**PASSAGE PROVIDED**
_ _ _ _ _
[MRG+2] Ridge linear model dtype consistency (all solvers but sag) by massich · Pull Request #9033 · scikit-learn/scikit-learn

massich · 2017-06-07T09:38:37Z

Reference Issue

works on #8769 for Ridge case

What does this implement/fix? Explain your changes.

Avoids Ridge to aggressively cast the data to np.float64 when np.float32 is supplied.

Any other comments?

massich · 2017-06-08T15:12:22Z

All credit goes to @ncordier

ncordier · 2017-06-08T17:48:57Z

Oops, there is an assertion error!

FAIL: sklearn.linear_model.tests.test_ridge.test_dtype_match

----------------------------------------------------------------------

[...]

  File "/home/travis/build/scikit-learn/scikit-learn/sklearn/linear_model/tests/test_ridge.py", line 817, in test_dtype_match

    assert_almost_equal(ridge_32.coef_, ridge_64.coef_.astype(np.float32))

[...]

AssertionError: 

Arrays are not almost equal to 7 decimals

(mismatch 20.0%)

 x: array([-0.03347596, -0.28948903, -0.15810712,  0.09406258,  0.37783372], dtype=float32)

 y: array([-0.0334758 , -0.28948909, -0.15810704,  0.09406273,  0.37783384], dtype=float32)

TomDLT

Should we also add a test for _preprocess_data, directly on test_base.py, to check the dtype of X X_scale and X_offset? It would check it with all possible options, including having a sparse input X.
_ _ _ _ _
**EXERCISE SET**
**1.** According to the pull request thread, why did test_dtype_match fail?
**2.** Reproduce the stretch of the pull request thread from "Reference Issue" through "np.float32 is supplied.".

**SUPPLIED MATERIAL**
_ _ _ _ _
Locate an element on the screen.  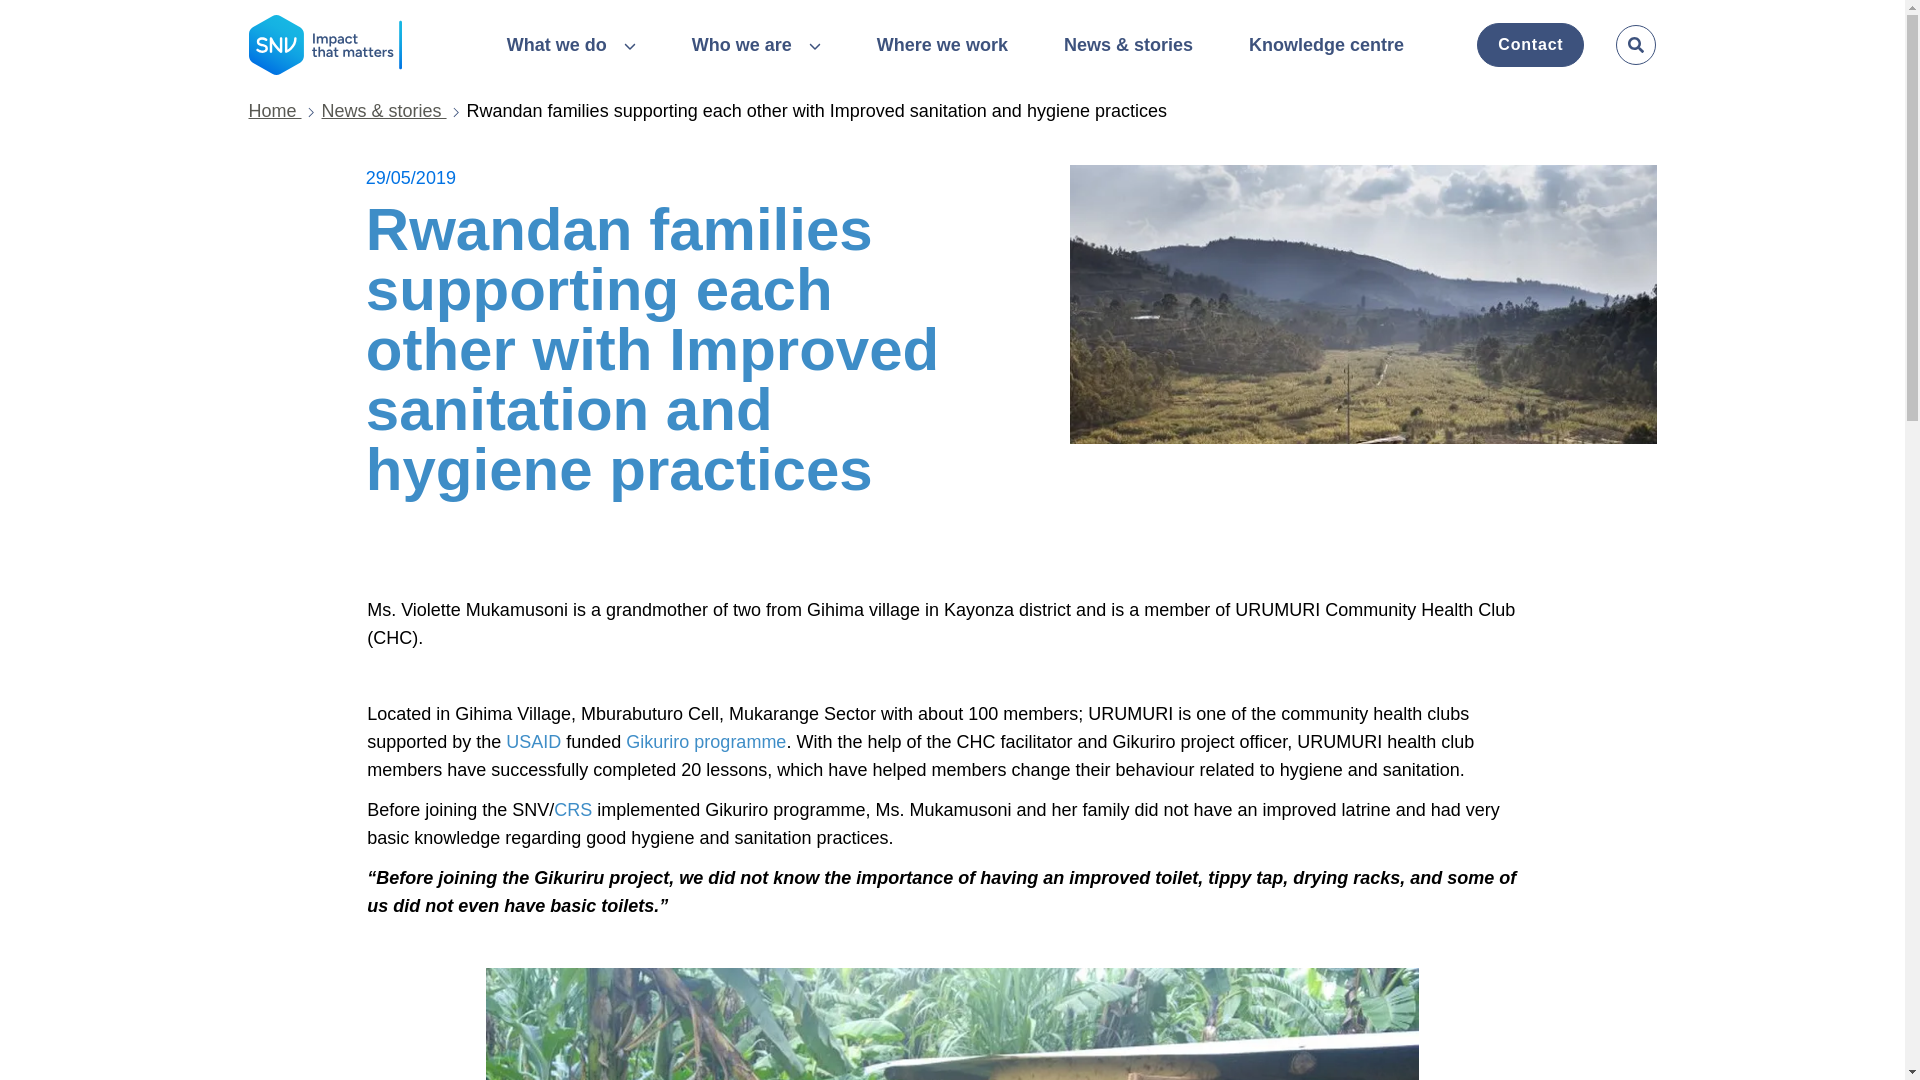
_ _ _ _ _
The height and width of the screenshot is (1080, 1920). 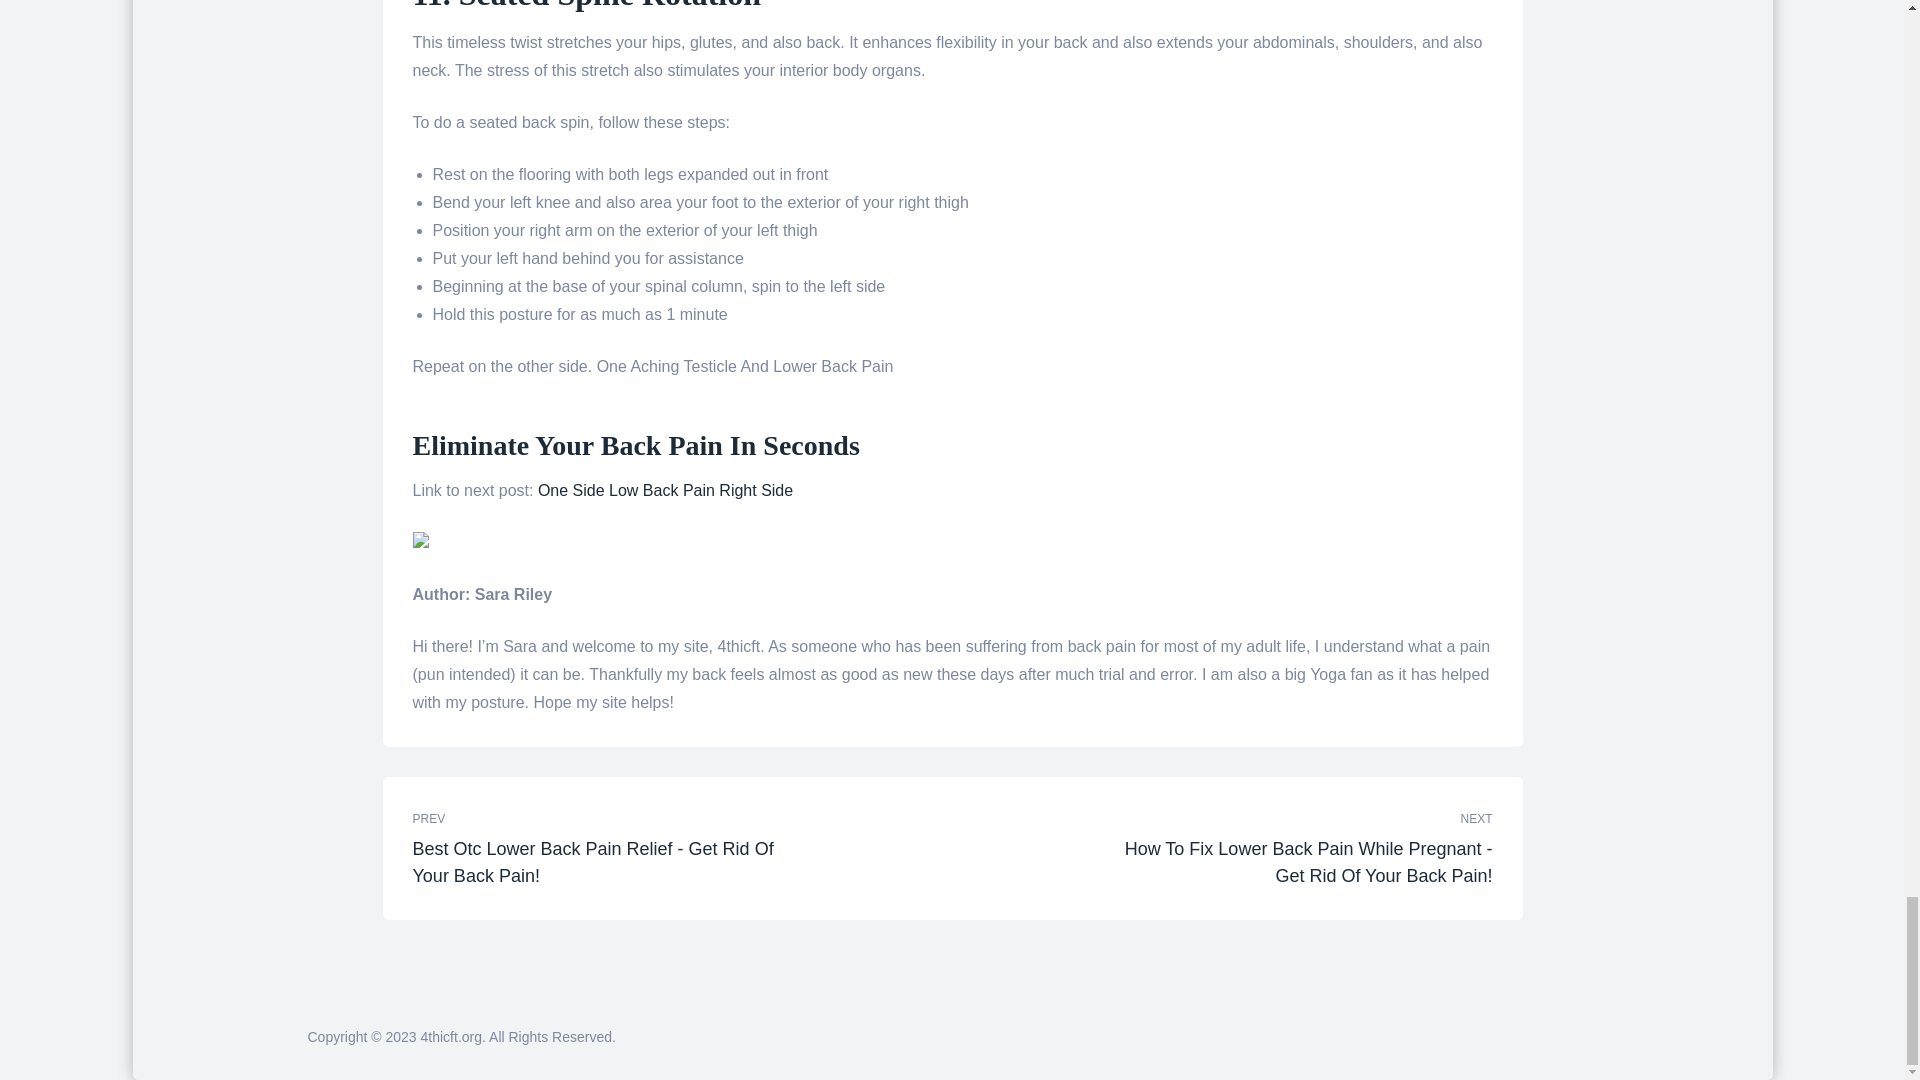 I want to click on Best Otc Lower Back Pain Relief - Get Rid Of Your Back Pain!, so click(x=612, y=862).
_ _ _ _ _
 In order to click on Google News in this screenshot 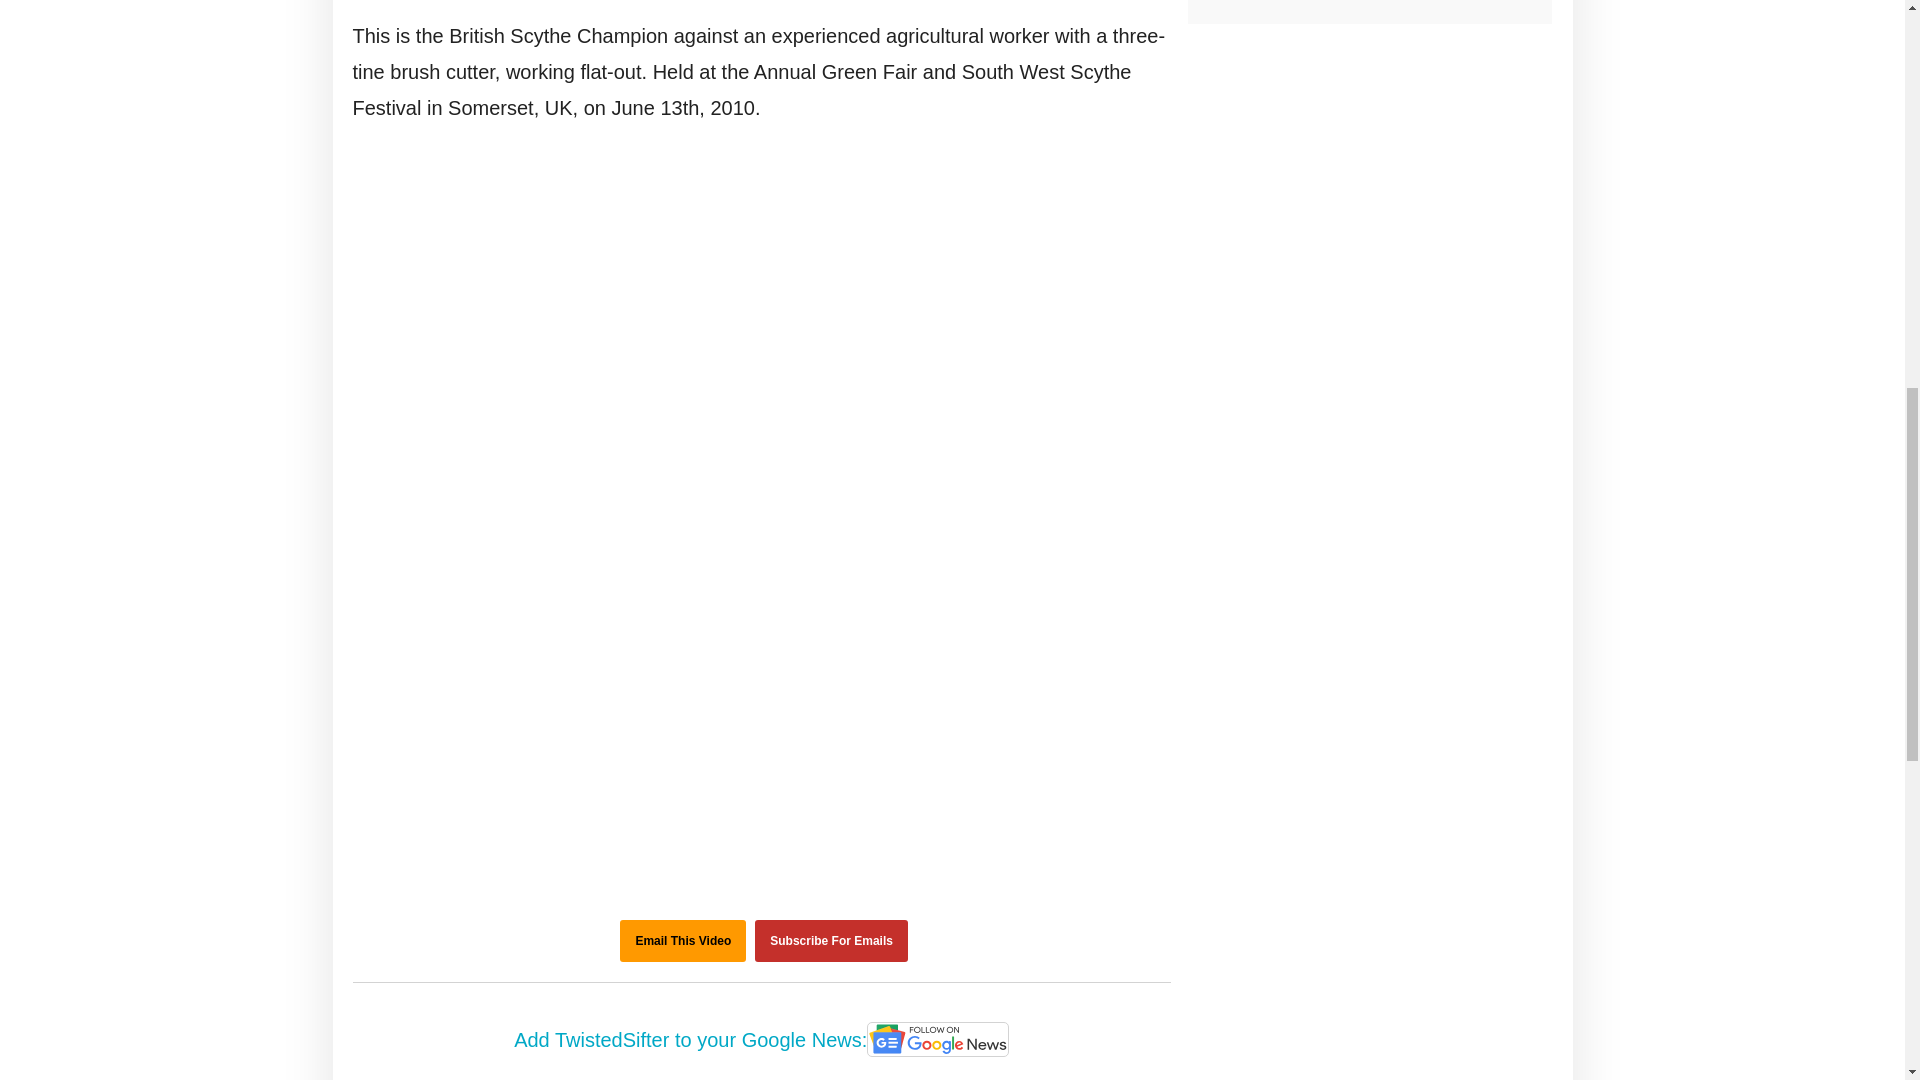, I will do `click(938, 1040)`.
_ _ _ _ _
**ANSWERS PER TASK**
**1.** The assertion comparing ridge_32.coef_ with ridge_64.coef_ cast to np.float32 failed because the two arrays were not almost equal to 7 decimals. Their values differed in 20.0% of positions.

**2.**
Reference Issue

works on #8769 for Ridge case

What does this implement/fix? Explain your changes.

Avoids Ridge to aggressively cast the data to np.float64 when np.float32 is supplied.